Wiedza ostateczna
Delikatny szum wiatru niesie słowa,
Wraz z promykiem jutrzenki biegną myśli,
Blask gwiazd zatrzymuje wspomnienia.
…wszystko wokół mnie
pamięta….
…. O czym sam… nie
pamiętam…
… wiem tylko jedno….!
Jeżeli oczy to okna duszy,
Jeżeli serce nie sługa,
Jeżeli człowiek kowalem swego losu jest,
I rusza do źródła….
Ja wiem… skąd?
Po prostu… wiem…
Wiem, że nic nie wiem!
W mojej niewiedzy płonę mądrością.
Wielki filozof powie z zazdrością:
Jesteś mądrości skamieniałością!
Kto jest w stanie przyznać się do swej
głupoty?
Do braku obycia?
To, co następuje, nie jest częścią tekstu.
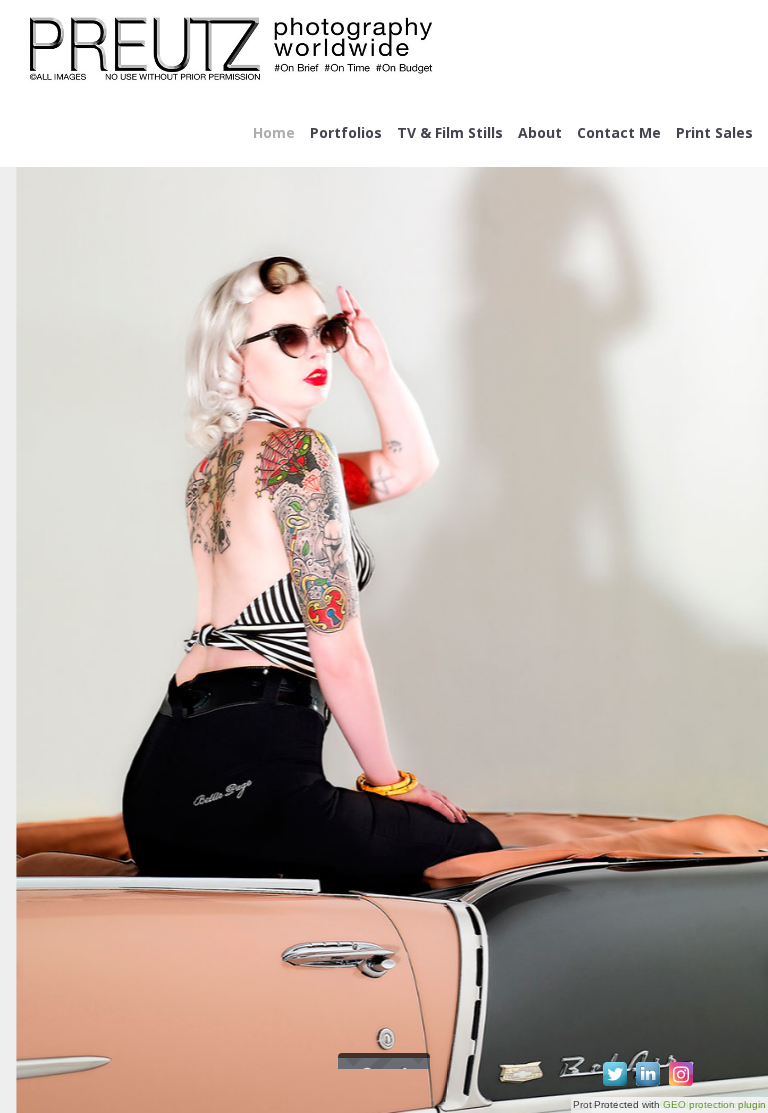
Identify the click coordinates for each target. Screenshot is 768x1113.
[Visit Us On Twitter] (614, 1085)
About (540, 132)
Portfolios (346, 132)
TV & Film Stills (450, 132)
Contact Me (619, 132)
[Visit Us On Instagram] (680, 1085)
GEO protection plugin (714, 1104)
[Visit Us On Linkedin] (647, 1085)
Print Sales (714, 132)
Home (274, 132)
Kto?
Jak koń bez podkowy wędruje przez
życie…
Wiem… wiedzieć więcej nie
potrzebuje!
Komentarze (2)
Masz poczucie humoru, rozbawiłeś mnie tym wierszem. A
ja wiem, że wszystko wiem najlepiej! I co? Lekka
tematyka, przyjemnie sie czytało.
Filozoficzny wiersz. Chcesz czy nie chcesz dowiesz się
więcej, życie przyniesie Tobie wiele listów.